I have a task, to find a part of perimeter of an ellipse (on plane), I know it's density function. Both ellipse equation and density are given in cartesian coordinates. So I set up a line integral, but it seems to me quite complex to calculate: $${1\over4}\int_0^{2\pi}(2\cos t-7\sin t-\cos t\sin t+2)\sqrt{(7\cos t)^2+(-\sin t)^2}\,dt$$ or integral $$\int_{\frac{\pi}{2}}^{\pi}(2\cos t-7\sin t-\cos t\sin t+2)\sqrt{(7\cos t)^2+(-\sin t)^2}\,dt$$ both integrals should give the same result. How can I solve this?

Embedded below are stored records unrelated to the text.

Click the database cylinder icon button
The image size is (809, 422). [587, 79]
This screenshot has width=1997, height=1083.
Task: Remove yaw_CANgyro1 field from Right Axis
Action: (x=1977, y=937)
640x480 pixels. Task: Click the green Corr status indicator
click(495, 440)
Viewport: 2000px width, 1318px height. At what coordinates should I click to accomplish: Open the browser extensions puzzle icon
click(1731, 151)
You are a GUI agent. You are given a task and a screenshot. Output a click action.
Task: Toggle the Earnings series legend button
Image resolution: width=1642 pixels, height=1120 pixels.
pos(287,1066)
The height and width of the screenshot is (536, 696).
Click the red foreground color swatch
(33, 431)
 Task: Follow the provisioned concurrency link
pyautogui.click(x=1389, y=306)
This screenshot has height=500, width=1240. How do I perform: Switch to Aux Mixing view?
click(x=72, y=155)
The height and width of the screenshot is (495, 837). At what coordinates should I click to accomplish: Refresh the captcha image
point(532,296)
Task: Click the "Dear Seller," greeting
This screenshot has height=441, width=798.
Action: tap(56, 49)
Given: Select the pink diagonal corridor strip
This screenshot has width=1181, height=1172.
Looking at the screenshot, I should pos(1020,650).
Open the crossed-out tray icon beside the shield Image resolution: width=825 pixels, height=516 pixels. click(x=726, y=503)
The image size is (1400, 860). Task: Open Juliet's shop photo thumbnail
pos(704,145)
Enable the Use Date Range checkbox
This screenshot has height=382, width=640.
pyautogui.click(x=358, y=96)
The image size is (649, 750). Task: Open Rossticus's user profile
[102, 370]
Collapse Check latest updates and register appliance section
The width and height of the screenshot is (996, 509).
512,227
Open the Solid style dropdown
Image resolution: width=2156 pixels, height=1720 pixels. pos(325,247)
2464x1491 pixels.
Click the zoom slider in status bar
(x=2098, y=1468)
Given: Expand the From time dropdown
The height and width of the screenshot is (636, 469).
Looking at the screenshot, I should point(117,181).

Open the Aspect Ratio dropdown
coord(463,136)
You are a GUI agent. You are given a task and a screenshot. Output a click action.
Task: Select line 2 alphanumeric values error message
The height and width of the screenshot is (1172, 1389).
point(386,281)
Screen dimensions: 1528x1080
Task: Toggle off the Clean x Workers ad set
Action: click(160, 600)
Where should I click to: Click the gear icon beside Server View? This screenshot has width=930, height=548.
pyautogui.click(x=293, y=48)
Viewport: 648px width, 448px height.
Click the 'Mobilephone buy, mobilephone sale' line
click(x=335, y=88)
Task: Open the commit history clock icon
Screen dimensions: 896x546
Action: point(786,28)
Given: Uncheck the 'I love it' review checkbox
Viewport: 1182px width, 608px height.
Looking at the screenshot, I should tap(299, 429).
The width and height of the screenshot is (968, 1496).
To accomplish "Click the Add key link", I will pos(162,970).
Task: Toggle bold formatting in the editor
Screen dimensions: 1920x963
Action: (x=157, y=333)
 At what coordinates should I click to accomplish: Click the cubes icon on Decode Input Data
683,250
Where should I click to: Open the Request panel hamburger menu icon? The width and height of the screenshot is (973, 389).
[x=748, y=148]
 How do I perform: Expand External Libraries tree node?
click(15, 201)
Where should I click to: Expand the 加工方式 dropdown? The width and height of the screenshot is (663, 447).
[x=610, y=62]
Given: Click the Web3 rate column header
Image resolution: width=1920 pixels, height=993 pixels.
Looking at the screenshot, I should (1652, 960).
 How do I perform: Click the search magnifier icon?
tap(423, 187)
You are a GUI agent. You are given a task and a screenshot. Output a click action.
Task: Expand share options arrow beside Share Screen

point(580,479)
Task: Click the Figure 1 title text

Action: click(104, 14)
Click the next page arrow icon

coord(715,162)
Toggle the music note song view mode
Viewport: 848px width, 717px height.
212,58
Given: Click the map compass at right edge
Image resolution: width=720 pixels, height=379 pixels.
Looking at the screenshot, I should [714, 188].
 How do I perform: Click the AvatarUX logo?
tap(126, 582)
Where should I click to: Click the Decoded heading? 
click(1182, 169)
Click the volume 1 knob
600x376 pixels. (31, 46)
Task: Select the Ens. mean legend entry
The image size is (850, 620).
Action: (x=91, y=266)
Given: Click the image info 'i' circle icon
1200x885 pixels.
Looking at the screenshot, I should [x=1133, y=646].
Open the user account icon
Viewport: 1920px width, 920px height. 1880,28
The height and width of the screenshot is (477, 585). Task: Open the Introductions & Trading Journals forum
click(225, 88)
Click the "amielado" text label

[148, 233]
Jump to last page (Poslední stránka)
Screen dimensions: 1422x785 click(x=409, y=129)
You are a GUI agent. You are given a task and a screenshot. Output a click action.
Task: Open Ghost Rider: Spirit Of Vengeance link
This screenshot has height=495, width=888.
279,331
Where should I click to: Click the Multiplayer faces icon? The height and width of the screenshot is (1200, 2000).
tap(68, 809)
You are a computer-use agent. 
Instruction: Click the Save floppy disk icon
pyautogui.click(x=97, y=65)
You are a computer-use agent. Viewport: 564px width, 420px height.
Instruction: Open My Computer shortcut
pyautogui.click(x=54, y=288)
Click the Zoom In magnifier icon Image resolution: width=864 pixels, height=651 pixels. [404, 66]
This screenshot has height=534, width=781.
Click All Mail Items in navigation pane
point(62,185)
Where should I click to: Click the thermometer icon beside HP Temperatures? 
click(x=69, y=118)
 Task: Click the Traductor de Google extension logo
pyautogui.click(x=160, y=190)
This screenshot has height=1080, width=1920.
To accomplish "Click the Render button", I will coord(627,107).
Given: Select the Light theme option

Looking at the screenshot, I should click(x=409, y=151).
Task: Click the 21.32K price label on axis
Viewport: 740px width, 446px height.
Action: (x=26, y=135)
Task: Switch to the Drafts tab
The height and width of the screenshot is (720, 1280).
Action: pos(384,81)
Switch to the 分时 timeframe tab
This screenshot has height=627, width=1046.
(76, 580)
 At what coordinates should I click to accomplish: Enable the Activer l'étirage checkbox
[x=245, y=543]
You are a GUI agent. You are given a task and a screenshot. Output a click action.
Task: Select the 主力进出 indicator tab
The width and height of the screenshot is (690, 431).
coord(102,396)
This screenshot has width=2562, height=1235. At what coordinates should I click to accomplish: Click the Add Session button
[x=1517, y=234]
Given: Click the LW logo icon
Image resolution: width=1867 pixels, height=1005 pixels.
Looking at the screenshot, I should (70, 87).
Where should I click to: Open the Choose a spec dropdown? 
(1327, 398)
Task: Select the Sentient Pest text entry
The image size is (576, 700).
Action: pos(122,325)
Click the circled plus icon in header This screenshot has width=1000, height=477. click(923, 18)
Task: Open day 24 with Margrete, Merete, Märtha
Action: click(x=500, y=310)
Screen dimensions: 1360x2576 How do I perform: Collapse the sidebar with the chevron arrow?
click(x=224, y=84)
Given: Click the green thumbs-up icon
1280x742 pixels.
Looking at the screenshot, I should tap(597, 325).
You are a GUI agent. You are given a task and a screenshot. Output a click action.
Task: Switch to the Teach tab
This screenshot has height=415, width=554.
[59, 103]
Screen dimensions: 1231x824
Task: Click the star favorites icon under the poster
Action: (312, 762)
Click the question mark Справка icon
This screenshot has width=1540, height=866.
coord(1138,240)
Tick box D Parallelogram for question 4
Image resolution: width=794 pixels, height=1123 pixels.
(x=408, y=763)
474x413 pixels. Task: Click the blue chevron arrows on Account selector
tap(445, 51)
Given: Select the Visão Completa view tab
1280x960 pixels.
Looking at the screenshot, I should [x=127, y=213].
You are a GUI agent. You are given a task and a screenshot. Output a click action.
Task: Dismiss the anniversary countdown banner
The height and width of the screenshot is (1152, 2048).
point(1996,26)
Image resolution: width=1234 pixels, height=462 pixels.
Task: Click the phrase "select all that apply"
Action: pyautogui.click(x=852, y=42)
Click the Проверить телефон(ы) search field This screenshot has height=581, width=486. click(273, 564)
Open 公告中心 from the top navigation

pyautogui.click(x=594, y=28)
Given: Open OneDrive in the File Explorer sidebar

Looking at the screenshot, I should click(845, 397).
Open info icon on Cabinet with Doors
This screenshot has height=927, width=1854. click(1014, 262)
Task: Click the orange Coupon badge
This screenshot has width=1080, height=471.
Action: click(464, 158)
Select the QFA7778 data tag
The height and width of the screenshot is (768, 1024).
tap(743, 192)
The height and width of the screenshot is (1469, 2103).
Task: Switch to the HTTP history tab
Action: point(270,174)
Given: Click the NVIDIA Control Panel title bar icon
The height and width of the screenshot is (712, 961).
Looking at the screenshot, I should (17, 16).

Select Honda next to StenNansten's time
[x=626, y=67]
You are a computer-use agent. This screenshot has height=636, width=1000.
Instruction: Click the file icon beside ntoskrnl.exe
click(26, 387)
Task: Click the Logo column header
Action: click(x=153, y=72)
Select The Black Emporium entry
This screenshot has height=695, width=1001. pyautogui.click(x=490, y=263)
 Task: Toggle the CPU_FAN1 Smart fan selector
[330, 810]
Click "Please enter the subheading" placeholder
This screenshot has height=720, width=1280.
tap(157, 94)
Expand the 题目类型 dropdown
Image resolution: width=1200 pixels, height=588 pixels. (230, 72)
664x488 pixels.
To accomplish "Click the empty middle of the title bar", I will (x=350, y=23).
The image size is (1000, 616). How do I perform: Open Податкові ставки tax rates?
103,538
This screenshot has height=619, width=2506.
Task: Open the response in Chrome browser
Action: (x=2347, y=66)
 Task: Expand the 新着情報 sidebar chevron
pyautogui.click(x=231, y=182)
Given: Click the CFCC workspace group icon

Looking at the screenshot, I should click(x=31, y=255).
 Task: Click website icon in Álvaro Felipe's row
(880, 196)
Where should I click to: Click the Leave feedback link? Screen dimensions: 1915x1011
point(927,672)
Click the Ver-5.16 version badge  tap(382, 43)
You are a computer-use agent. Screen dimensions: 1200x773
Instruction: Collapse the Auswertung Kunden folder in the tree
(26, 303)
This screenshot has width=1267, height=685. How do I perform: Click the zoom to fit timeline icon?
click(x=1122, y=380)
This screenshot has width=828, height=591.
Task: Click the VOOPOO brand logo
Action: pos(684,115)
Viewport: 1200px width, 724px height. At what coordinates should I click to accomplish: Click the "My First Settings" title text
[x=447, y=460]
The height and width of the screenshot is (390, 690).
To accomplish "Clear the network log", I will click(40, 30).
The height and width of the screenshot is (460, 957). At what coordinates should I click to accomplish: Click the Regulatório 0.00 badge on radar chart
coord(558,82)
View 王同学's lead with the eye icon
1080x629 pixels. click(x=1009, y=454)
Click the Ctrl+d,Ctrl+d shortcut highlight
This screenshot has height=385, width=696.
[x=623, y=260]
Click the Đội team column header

I thought about trying to rewrite all in polar coordinates, but got confused, because I'm not quite sure how.
Find a mass of a line arc
$$(x+1)^3 + {(y-2)^2\over49}=1, x>=-1, y<=2$$. Density: $$p(x,y)=2x-y-xy+2$$.
What was my logic: $$m=\int_{L}p(x,y)dl$$ where p - density, m - mass, L- is a quarter of ellipse perimeter length curve.
Here are some remarks:
$p\left(x(t),y(t)\right)$ simplifies to
$p\left(x(t),y(t)\right) = -7cos(t)sin(t) $
Now substitute:
$u = sin^2(t) + 49 cos^2(t),$
$\frac{du}{dt} = 2(1-49) * cos(t)sin(t)$
leads to
$m= \int -7 cos(t)sin(t) * \sqrt{u} \frac{du}{2(1-49) cos(t)sin(t)} $
where the $cos(t)sin(t)$ cancel out. Is the rest clear?